Saved entries:
^^^^^^^^
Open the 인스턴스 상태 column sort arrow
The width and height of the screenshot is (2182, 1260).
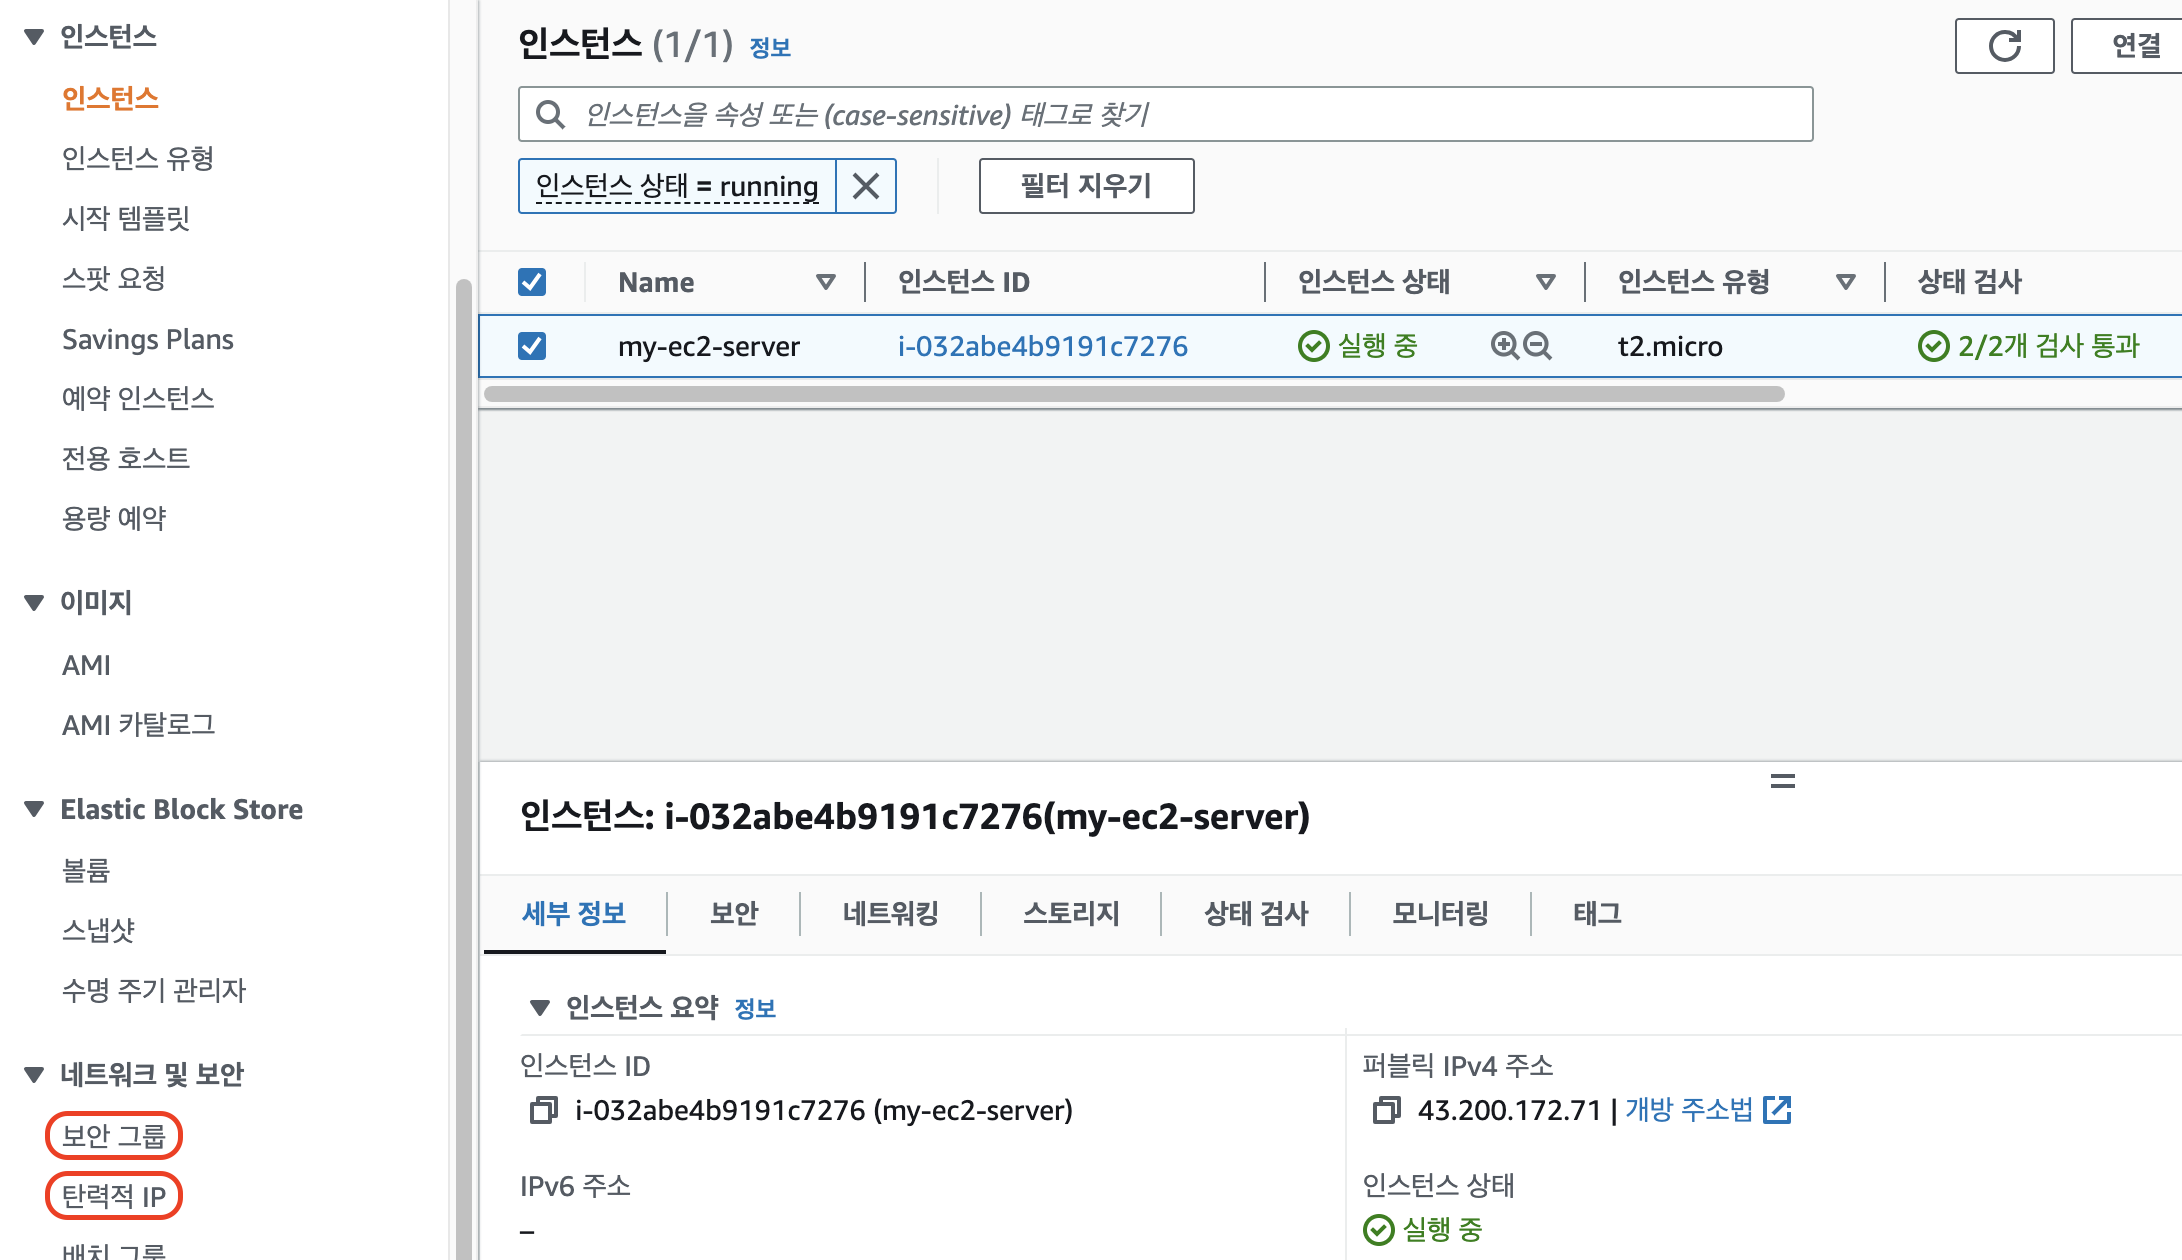tap(1546, 282)
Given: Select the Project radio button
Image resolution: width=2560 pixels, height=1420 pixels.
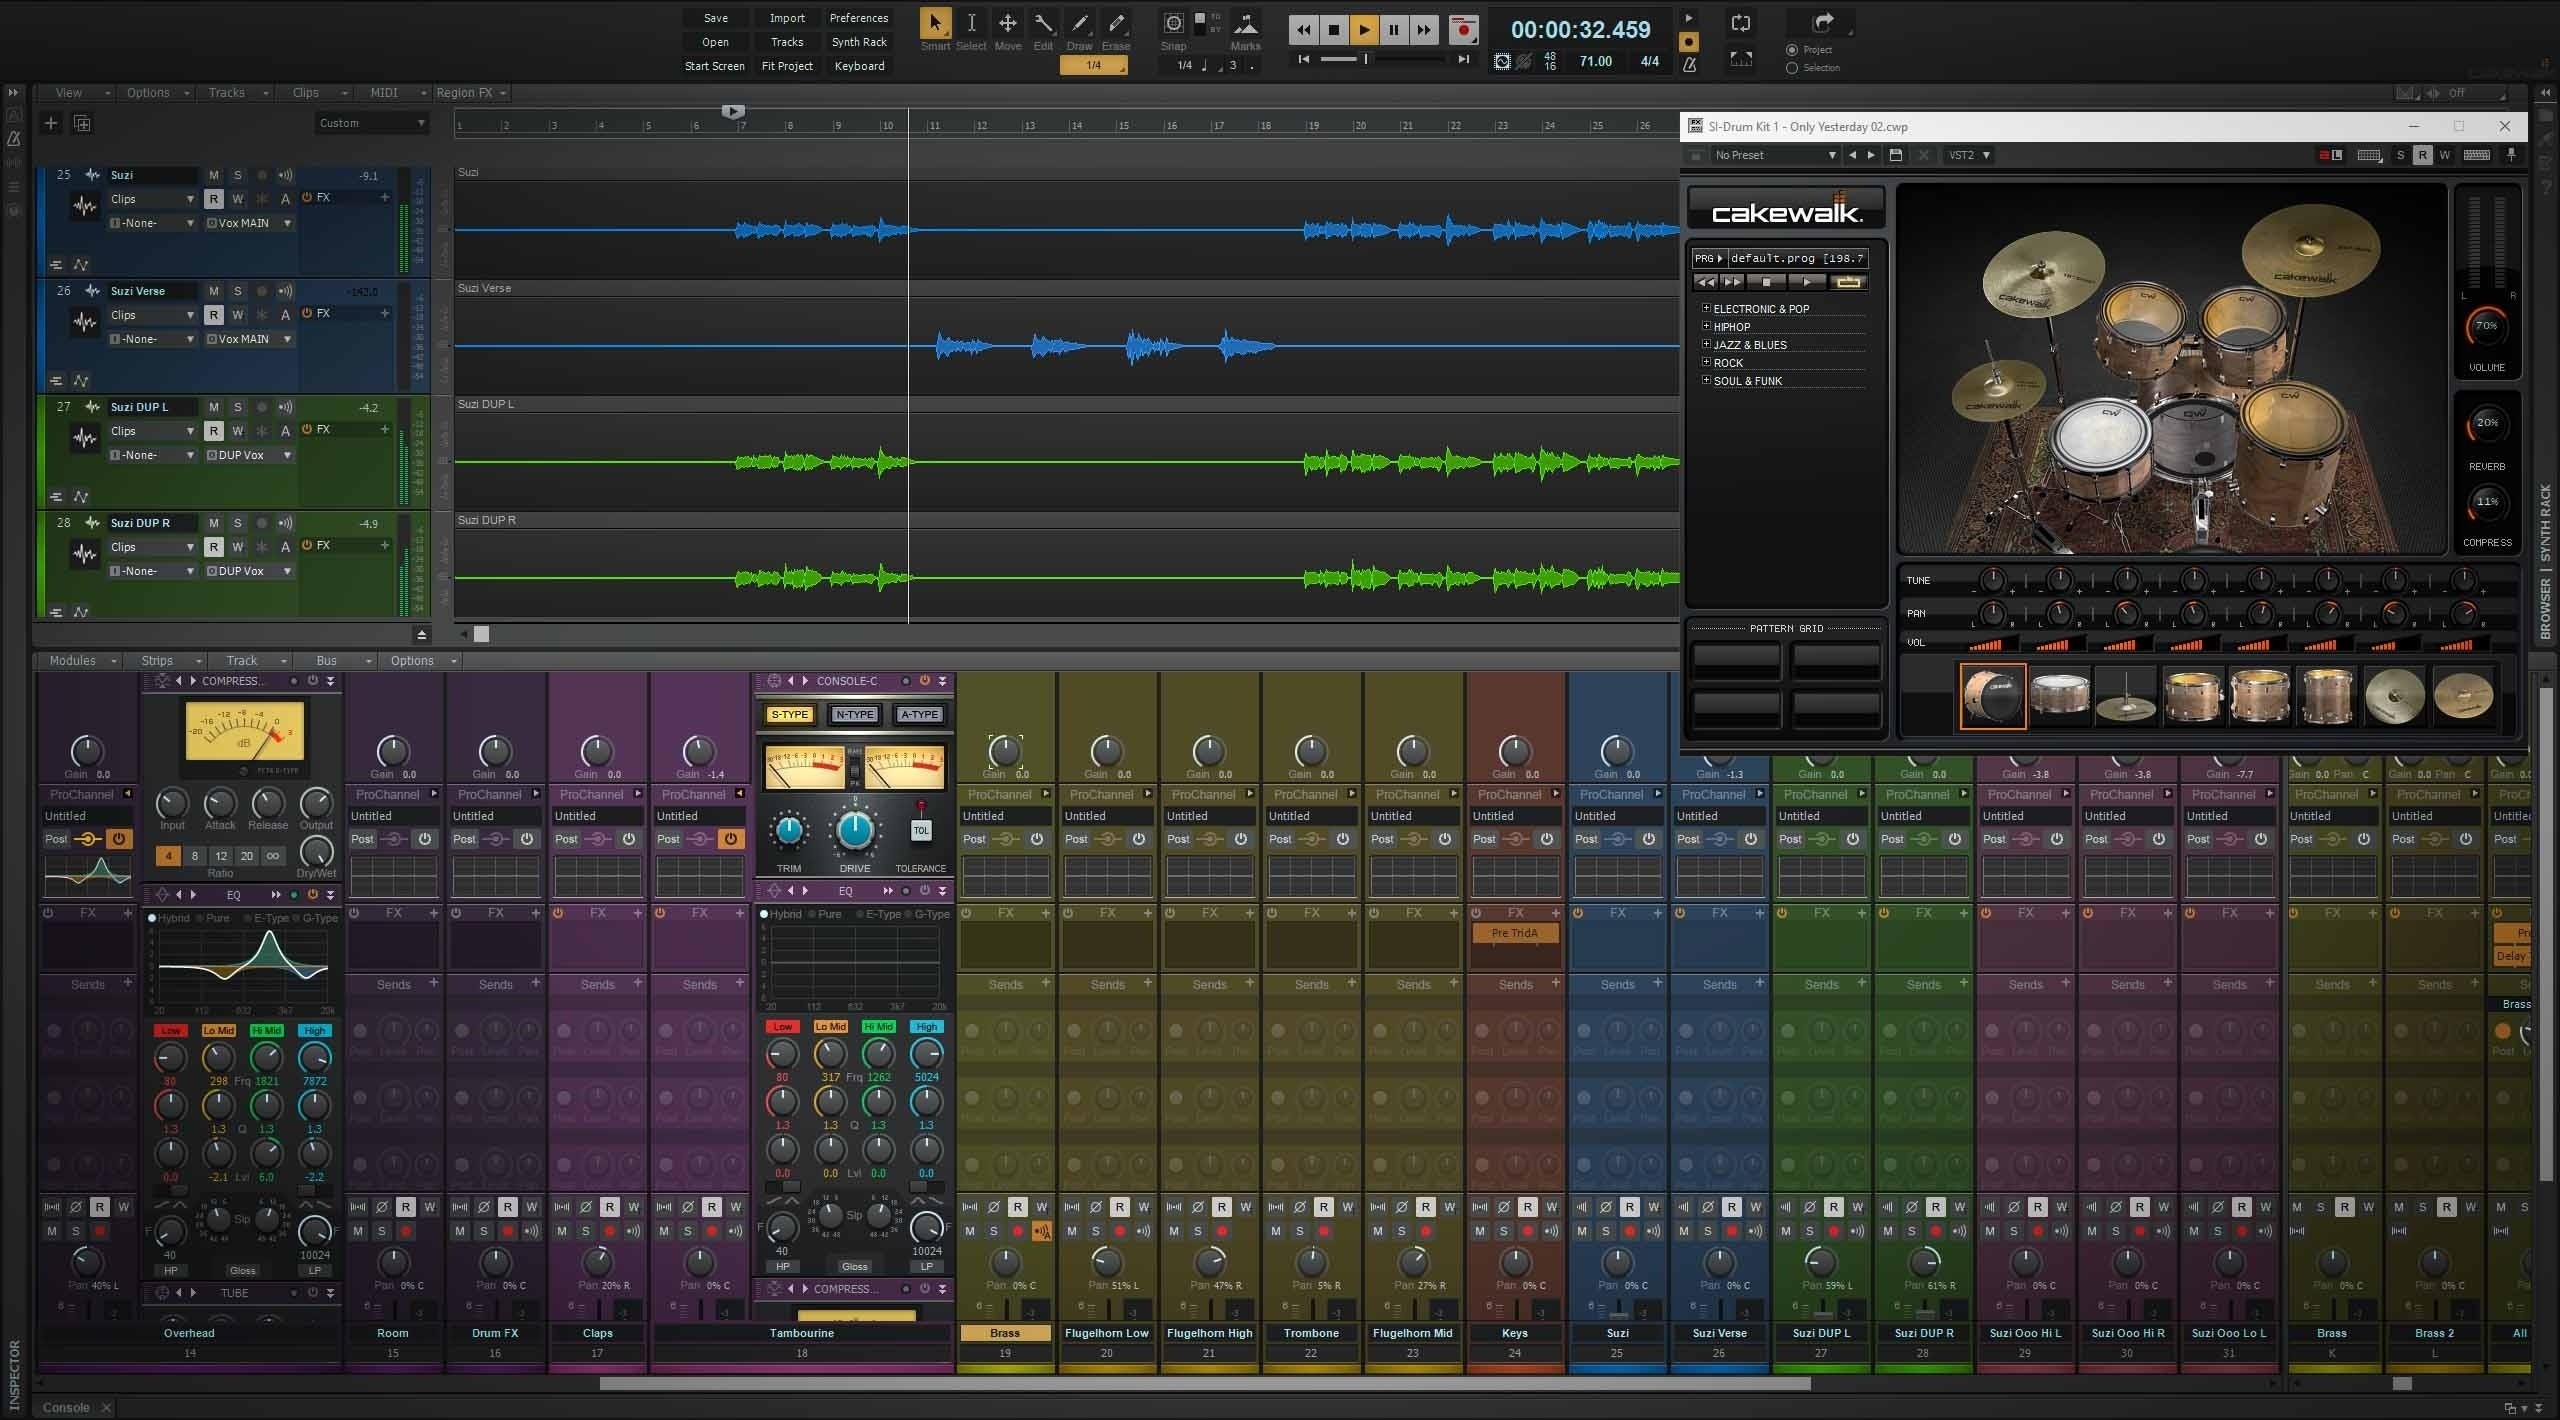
^^^^^^^^
What you need to do:
The copy must begin at the line containing "Given: Select the Project radio button" and end at the last line of the data above, with every line retyped exactly and no pictures included.

Response:
Given: Select the Project radio button
Image resolution: width=2560 pixels, height=1420 pixels.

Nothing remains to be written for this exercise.